=== Work task ===
Once the line containing "Click the share" is found in the records below, return it and each following line exactly, up to and including the line containing "You are a computer-use agent. Viewport: 1456px", and nothing else.

Records contained in a dataset:
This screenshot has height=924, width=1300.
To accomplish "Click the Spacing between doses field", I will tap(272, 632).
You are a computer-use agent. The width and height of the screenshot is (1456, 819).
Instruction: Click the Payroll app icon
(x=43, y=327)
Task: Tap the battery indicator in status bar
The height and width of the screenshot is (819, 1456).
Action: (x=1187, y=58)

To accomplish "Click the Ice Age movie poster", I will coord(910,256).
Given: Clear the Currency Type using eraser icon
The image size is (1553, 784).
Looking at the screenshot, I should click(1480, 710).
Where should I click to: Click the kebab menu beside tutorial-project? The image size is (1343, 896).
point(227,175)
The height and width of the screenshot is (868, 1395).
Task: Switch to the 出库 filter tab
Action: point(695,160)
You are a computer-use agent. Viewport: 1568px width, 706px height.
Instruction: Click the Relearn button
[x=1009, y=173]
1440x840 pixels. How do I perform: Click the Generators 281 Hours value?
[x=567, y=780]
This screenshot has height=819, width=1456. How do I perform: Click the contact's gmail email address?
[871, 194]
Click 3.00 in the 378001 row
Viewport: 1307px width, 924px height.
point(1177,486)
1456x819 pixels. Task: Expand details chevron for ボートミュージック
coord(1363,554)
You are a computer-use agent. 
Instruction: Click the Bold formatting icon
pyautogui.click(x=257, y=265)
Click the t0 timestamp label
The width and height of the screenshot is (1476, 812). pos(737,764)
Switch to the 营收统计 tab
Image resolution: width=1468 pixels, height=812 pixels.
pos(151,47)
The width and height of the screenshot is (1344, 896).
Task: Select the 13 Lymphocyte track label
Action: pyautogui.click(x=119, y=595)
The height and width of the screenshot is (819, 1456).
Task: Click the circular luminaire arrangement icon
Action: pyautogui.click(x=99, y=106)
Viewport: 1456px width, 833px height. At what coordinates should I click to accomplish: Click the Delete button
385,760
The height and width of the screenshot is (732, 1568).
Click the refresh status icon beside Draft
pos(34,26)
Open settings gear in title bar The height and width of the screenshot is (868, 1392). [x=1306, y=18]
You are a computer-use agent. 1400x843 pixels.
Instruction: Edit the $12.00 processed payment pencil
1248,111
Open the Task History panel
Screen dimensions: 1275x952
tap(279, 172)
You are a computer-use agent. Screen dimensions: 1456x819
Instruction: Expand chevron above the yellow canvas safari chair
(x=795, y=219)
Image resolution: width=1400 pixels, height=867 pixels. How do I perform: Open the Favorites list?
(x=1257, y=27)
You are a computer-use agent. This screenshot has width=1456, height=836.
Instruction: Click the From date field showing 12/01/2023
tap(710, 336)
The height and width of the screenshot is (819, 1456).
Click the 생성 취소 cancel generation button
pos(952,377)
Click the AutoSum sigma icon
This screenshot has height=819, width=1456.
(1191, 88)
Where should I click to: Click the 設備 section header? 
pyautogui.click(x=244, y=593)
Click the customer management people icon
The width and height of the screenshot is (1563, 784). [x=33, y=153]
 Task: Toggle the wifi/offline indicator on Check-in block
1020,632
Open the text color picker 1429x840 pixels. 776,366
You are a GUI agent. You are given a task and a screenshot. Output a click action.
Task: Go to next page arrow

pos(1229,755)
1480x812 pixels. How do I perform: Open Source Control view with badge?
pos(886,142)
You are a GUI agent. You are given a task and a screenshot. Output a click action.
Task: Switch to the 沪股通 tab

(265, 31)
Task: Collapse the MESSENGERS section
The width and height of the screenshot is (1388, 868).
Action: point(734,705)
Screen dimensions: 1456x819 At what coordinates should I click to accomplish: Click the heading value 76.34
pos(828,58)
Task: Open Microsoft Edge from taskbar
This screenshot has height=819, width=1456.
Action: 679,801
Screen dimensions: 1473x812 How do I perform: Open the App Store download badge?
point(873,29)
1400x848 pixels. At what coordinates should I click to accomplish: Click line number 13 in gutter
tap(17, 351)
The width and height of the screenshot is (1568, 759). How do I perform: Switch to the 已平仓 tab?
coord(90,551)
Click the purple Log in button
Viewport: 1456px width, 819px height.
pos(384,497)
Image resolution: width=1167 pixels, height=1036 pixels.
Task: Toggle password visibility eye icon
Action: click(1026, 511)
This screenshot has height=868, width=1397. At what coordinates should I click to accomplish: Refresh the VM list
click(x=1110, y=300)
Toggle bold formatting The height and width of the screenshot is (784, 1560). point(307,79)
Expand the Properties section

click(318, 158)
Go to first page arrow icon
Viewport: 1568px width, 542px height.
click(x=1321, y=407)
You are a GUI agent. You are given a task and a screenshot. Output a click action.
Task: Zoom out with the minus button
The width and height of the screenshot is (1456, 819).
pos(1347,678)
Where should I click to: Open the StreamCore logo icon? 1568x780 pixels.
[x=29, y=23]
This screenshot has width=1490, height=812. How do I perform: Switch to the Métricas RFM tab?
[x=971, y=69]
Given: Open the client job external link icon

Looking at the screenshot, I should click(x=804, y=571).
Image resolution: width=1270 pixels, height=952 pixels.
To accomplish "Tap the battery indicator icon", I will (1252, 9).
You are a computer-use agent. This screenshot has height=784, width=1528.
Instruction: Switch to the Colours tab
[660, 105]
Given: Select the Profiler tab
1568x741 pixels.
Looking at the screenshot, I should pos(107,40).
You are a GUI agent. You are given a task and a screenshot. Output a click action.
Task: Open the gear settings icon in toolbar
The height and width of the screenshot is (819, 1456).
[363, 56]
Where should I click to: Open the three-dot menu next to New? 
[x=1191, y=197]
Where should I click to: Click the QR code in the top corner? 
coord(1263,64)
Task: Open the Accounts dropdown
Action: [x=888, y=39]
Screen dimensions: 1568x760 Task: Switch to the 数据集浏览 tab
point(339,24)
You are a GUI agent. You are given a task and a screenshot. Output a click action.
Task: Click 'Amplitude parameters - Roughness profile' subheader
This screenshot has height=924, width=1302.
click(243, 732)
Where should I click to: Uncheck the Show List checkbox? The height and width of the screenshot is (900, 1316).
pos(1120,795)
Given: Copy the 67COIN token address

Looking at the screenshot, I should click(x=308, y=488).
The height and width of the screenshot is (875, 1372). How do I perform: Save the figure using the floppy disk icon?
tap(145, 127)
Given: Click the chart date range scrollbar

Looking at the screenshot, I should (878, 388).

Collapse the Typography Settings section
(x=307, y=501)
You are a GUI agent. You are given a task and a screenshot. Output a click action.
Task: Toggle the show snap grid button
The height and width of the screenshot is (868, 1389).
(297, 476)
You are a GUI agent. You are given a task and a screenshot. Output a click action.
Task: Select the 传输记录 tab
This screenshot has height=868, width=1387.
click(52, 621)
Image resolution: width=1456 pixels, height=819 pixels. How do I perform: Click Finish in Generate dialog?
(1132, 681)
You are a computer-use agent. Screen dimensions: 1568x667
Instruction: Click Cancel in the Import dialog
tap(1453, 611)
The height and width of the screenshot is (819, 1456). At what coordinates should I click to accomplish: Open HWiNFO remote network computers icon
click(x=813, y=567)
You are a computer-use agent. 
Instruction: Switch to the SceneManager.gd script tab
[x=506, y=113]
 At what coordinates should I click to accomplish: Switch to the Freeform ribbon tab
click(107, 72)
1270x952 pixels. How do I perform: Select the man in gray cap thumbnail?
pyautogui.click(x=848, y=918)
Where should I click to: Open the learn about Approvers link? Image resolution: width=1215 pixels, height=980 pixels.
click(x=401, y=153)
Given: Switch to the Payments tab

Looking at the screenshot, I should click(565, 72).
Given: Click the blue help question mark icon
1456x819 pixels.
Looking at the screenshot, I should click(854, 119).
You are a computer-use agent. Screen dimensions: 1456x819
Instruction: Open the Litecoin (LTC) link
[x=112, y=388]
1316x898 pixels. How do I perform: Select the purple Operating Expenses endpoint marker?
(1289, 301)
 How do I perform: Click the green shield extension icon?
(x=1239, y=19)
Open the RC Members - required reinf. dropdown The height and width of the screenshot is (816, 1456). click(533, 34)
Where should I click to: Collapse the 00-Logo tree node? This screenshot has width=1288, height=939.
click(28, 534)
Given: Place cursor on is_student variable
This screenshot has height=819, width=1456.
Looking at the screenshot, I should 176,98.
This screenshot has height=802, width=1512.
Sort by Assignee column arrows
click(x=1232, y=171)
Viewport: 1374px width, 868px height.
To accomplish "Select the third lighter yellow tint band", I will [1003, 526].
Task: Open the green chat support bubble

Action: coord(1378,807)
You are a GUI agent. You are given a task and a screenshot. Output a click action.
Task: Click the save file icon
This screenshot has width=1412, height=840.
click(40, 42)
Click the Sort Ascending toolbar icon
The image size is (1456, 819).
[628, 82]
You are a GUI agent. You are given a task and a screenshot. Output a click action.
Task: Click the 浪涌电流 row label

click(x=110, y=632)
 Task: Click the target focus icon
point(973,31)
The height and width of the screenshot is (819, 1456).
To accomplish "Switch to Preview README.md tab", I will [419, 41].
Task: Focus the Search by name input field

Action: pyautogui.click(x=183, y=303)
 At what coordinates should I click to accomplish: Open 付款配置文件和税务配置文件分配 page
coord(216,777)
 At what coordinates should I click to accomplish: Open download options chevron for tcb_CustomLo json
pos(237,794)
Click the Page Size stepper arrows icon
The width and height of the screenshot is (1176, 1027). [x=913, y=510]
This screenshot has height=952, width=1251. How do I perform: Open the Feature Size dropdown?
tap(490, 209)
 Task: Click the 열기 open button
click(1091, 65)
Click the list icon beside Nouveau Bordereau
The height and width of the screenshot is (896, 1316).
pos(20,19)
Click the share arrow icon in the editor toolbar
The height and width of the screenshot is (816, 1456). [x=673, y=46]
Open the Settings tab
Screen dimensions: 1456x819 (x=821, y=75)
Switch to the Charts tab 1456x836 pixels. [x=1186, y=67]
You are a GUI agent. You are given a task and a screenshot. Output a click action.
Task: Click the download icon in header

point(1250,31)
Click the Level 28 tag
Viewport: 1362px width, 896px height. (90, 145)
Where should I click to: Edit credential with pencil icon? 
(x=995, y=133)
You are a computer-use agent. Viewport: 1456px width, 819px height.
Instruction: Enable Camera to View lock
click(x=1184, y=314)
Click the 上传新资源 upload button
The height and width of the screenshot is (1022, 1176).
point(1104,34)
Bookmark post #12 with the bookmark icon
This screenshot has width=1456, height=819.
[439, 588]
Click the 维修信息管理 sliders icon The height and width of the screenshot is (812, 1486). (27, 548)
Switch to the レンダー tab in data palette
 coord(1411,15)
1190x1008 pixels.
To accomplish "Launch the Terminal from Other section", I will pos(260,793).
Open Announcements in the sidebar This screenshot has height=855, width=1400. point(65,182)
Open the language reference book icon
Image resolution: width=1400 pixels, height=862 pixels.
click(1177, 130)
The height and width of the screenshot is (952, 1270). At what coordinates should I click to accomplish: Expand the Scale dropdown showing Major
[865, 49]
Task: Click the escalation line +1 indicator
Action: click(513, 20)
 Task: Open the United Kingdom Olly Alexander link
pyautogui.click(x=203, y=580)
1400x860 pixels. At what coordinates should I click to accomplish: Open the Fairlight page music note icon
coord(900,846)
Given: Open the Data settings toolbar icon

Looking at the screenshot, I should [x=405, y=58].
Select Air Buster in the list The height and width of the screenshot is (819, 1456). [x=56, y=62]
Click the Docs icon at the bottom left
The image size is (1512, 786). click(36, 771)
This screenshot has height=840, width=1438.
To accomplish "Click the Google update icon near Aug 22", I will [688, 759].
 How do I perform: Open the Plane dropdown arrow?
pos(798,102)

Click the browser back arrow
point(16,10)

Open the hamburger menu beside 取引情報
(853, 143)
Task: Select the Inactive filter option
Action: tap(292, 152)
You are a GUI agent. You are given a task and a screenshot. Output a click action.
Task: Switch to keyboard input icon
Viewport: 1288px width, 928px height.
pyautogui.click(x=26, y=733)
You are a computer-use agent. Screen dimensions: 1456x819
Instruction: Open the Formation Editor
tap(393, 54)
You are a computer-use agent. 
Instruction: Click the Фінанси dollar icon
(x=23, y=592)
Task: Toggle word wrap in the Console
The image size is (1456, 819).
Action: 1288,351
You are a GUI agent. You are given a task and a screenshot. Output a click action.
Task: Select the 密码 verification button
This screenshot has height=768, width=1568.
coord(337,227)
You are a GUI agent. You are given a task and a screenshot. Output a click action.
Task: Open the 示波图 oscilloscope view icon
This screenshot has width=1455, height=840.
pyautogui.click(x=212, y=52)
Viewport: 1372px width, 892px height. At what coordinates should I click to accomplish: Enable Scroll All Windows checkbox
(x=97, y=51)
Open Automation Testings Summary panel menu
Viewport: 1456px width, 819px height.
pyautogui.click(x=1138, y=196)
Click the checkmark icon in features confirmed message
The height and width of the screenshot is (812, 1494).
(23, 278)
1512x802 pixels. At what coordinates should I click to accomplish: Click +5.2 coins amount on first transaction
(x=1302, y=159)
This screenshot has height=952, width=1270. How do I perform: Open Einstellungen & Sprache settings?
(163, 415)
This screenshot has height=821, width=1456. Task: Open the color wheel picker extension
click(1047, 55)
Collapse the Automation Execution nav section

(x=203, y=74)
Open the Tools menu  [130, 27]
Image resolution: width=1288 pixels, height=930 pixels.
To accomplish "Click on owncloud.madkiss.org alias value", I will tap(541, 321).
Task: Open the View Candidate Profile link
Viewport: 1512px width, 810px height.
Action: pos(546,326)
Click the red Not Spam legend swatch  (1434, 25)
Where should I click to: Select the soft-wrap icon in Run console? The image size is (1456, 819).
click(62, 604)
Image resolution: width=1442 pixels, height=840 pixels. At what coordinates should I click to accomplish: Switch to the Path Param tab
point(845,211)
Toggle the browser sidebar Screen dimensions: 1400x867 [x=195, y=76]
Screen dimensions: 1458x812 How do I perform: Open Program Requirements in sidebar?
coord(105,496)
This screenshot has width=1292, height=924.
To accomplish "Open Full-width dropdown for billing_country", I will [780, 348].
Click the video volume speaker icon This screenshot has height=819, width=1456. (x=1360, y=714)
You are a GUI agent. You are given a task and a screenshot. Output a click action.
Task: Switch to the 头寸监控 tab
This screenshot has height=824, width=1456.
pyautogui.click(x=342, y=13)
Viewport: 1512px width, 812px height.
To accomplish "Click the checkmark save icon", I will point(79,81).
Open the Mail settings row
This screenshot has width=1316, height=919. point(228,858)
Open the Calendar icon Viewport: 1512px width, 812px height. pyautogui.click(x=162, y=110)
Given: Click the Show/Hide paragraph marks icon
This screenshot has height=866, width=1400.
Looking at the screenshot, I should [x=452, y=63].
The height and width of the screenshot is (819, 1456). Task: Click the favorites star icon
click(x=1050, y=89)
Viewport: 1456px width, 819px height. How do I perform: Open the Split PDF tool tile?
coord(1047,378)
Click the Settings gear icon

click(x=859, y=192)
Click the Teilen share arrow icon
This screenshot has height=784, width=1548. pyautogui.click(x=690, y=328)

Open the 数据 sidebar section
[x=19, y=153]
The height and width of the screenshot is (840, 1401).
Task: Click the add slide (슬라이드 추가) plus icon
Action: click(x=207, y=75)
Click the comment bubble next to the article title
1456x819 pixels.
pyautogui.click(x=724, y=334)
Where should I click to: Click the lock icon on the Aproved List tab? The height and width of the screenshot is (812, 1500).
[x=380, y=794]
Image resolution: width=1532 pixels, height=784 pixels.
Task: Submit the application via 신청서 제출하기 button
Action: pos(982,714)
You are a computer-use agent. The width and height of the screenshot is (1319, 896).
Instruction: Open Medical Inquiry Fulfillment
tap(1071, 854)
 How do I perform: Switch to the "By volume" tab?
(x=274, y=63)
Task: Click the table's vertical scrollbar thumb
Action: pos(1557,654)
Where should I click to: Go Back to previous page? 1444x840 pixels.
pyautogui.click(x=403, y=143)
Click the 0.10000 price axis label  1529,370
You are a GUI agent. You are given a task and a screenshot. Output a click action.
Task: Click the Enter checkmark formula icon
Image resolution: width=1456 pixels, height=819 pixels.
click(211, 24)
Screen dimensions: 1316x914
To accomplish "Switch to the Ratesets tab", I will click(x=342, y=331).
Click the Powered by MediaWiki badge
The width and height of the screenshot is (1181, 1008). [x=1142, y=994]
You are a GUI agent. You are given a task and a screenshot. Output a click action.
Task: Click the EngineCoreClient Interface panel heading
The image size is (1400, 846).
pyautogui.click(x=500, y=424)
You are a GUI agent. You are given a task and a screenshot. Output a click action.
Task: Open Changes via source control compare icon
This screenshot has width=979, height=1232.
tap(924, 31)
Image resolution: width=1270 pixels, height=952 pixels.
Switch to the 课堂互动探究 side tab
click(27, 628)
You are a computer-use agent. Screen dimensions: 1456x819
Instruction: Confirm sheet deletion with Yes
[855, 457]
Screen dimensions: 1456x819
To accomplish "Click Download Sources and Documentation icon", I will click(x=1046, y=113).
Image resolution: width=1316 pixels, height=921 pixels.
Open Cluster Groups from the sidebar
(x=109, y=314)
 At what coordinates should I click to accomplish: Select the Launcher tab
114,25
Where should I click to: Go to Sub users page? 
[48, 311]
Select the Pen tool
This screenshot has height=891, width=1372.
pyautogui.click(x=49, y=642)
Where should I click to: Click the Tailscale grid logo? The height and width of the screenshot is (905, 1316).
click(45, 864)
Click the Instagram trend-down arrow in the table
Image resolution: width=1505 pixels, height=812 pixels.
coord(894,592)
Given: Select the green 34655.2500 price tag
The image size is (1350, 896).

=== Task result ===
Click the share arrow icon in the editor toolbar
The height and width of the screenshot is (816, 1456). [x=673, y=46]
Open the Settings tab
Screen dimensions: 1456x819 (x=821, y=75)
Switch to the Charts tab 1456x836 pixels. [x=1186, y=67]
You are a GUI agent. You are given a task and a screenshot. Output a click action.
Task: Click the download icon in header

point(1250,31)
Click the Level 28 tag
Viewport: 1362px width, 896px height. (90, 145)
Where should I click to: Edit credential with pencil icon? 
(x=995, y=133)
You are a computer-use agent. Viewport: 1456px width, 819px height.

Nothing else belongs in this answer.